- **Description of the task**
Convert the listing below into a Markdown table with the columns Row and Line, giving each non-blank line its own numbered row and leaving out the blank lines.

- **Input**

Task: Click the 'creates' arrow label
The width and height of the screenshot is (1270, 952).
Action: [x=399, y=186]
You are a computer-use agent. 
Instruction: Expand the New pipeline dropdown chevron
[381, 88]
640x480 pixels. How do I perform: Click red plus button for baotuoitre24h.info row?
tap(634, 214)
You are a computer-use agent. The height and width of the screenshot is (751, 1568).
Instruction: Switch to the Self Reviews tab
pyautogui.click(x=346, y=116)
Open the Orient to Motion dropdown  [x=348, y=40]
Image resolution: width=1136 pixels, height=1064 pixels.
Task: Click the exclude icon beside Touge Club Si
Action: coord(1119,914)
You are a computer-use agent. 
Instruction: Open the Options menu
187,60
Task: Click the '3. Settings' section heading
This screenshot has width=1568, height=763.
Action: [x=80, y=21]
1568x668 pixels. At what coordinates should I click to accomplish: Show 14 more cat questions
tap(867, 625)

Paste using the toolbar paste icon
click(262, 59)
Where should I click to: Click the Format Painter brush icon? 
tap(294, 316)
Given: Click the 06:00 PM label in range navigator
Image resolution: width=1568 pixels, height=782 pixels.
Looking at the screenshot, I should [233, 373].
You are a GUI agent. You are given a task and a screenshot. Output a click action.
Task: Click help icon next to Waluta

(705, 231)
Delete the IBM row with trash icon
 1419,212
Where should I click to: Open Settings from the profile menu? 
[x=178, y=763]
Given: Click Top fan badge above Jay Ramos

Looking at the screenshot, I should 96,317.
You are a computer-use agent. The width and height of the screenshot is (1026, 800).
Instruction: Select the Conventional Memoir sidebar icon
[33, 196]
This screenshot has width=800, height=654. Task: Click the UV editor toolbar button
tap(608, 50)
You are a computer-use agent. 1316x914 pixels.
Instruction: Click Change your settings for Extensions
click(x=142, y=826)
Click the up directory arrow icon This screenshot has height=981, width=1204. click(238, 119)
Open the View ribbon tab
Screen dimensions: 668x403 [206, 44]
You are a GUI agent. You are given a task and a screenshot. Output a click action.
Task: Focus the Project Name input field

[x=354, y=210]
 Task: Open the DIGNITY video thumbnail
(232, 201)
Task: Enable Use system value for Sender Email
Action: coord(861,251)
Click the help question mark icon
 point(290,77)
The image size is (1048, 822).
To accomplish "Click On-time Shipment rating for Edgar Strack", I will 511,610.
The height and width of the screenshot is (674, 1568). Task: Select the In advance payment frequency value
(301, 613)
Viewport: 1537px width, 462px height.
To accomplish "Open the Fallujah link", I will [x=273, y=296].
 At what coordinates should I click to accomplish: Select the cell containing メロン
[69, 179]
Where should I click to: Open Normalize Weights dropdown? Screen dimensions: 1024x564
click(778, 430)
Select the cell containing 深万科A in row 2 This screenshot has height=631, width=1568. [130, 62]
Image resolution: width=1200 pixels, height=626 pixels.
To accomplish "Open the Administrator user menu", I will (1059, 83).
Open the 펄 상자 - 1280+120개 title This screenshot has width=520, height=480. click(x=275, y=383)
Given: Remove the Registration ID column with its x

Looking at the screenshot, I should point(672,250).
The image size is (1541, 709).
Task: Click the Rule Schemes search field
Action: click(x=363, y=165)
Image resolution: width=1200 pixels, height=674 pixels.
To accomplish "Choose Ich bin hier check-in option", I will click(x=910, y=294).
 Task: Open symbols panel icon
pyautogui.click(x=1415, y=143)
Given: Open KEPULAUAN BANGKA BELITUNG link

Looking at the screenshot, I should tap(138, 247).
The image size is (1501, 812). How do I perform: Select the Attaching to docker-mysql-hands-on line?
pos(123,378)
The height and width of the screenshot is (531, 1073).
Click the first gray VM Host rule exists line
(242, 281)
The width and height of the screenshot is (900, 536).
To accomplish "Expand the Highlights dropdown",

- **Complete output**
| Row | Line |
|---|---|
| 1 | Task: Click the 'creates' arrow label |
| 2 | The width and height of the screenshot is (1270, 952). |
| 3 | Action: [x=399, y=186] |
| 4 | You are a computer-use agent.  |
| 5 | Instruction: Expand the New pipeline dropdown chevron |
| 6 | [381, 88] |
| 7 | 640x480 pixels. How do I perform: Click red plus button for baotuoitre24h.info row? |
| 8 | tap(634, 214) |
| 9 | You are a computer-use agent. The height and width of the screenshot is (751, 1568). |
| 10 | Instruction: Switch to the Self Reviews tab |
| 11 | pyautogui.click(x=346, y=116) |
| 12 | Open the Orient to Motion dropdown  [x=348, y=40] |
| 13 | Image resolution: width=1136 pixels, height=1064 pixels. |
| 14 | Task: Click the exclude icon beside Touge Club Si |
| 15 | Action: coord(1119,914) |
| 16 | You are a computer-use agent.  |
| 17 | Instruction: Open the Options menu |
| 18 | 187,60 |
| 19 | Task: Click the '3. Settings' section heading |
| 20 | This screenshot has width=1568, height=763. |
| 21 | Action: [x=80, y=21] |
| 22 | 1568x668 pixels. At what coordinates should I click to accomplish: Show 14 more cat questions |
| 23 | tap(867, 625) |
| 24 | Paste using the toolbar paste icon |
| 25 | click(262, 59) |
| 26 | Where should I click to: Click the Format Painter brush icon?  |
| 27 | tap(294, 316) |
| 28 | Given: Click the 06:00 PM label in range navigator |
| 29 | Image resolution: width=1568 pixels, height=782 pixels. |
| 30 | Looking at the screenshot, I should [233, 373]. |
| 31 | You are a GUI agent. You are given a task and a screenshot. Output a click action. |
| 32 | Task: Click help icon next to Waluta |
| 33 | (705, 231) |
| 34 | Delete the IBM row with trash icon |
| 35 |  1419,212 |
| 36 | Where should I click to: Open Settings from the profile menu?  |
| 37 | [x=178, y=763] |
| 38 | Given: Click Top fan badge above Jay Ramos |
| 39 | Looking at the screenshot, I should 96,317. |
| 40 | You are a computer-use agent. The width and height of the screenshot is (1026, 800). |
| 41 | Instruction: Select the Conventional Memoir sidebar icon |
| 42 | [33, 196] |
| 43 | This screenshot has width=800, height=654. Task: Click the UV editor toolbar button |
| 44 | tap(608, 50) |
| 45 | You are a computer-use agent. 1316x914 pixels. |
| 46 | Instruction: Click Change your settings for Extensions |
| 47 | click(x=142, y=826) |
| 48 | Click the up directory arrow icon This screenshot has height=981, width=1204. click(238, 119) |
| 49 | Open the View ribbon tab |
| 50 | Screen dimensions: 668x403 [206, 44] |
| 51 | You are a GUI agent. You are given a task and a screenshot. Output a click action. |
| 52 | Task: Focus the Project Name input field |
| 53 | [x=354, y=210] |
| 54 |  Task: Open the DIGNITY video thumbnail |
| 55 | (232, 201) |
| 56 | Task: Enable Use system value for Sender Email |
| 57 | Action: coord(861,251) |
| 58 | Click the help question mark icon |
| 59 |  point(290,77) |
| 60 | The image size is (1048, 822). |
| 61 | To accomplish "Click On-time Shipment rating for Edgar Strack", I will 511,610. |
| 62 | The height and width of the screenshot is (674, 1568). Task: Select the In advance payment frequency value |
| 63 | (301, 613) |
| 64 | Viewport: 1537px width, 462px height. |
| 65 | To accomplish "Open the Fallujah link", I will [x=273, y=296]. |
| 66 |  At what coordinates should I click to accomplish: Select the cell containing メロン |
| 67 | [69, 179] |
| 68 | Where should I click to: Open Normalize Weights dropdown? Screen dimensions: 1024x564 |
| 69 | click(778, 430) |
| 70 | Select the cell containing 深万科A in row 2 This screenshot has height=631, width=1568. [130, 62] |
| 71 | Image resolution: width=1200 pixels, height=626 pixels. |
| 72 | To accomplish "Open the Administrator user menu", I will (1059, 83). |
| 73 | Open the 펄 상자 - 1280+120개 title This screenshot has width=520, height=480. click(x=275, y=383) |
| 74 | Given: Remove the Registration ID column with its x |
| 75 | Looking at the screenshot, I should point(672,250). |
| 76 | The image size is (1541, 709). |
| 77 | Task: Click the Rule Schemes search field |
| 78 | Action: click(x=363, y=165) |
| 79 | Image resolution: width=1200 pixels, height=674 pixels. |
| 80 | To accomplish "Choose Ich bin hier check-in option", I will click(x=910, y=294). |
| 81 |  Task: Open symbols panel icon |
| 82 | pyautogui.click(x=1415, y=143) |
| 83 | Given: Open KEPULAUAN BANGKA BELITUNG link |
| 84 | Looking at the screenshot, I should tap(138, 247). |
| 85 | The image size is (1501, 812). How do I perform: Select the Attaching to docker-mysql-hands-on line? |
| 86 | pos(123,378) |
| 87 | The height and width of the screenshot is (531, 1073). |
| 88 | Click the first gray VM Host rule exists line |
| 89 | (242, 281) |
| 90 | The width and height of the screenshot is (900, 536). |
| 91 | To accomplish "Expand the Highlights dropdown", |